[Assignment] Lines from the one containing "Task: Uncheck the Gain5:1 logged signal" through the end of the listing are what is wanted, given again exactly with both ends included and pictures left out.
Information Block Start
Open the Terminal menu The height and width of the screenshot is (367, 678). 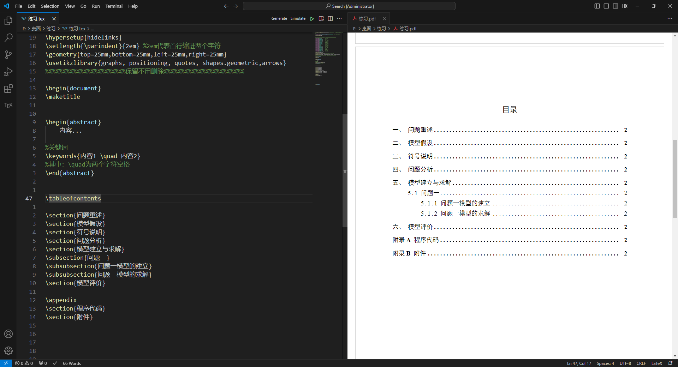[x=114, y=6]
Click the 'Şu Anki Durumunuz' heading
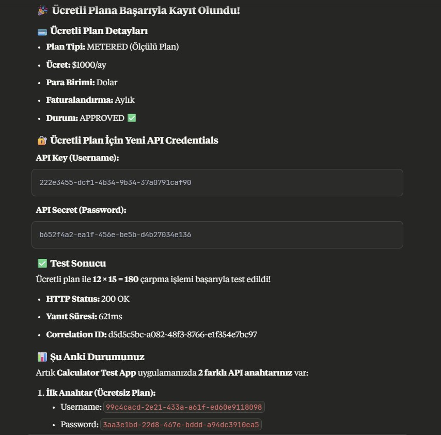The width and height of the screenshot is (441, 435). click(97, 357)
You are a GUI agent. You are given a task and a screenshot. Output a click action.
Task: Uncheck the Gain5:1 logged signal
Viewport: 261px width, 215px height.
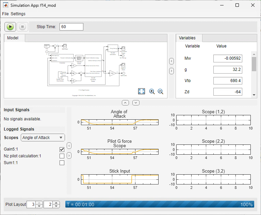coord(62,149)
Information Block End
[Solution for this task]
Task: Uncheck the Gain5:1 logged signal
Viewport: 261px width, 215px height.
coord(62,149)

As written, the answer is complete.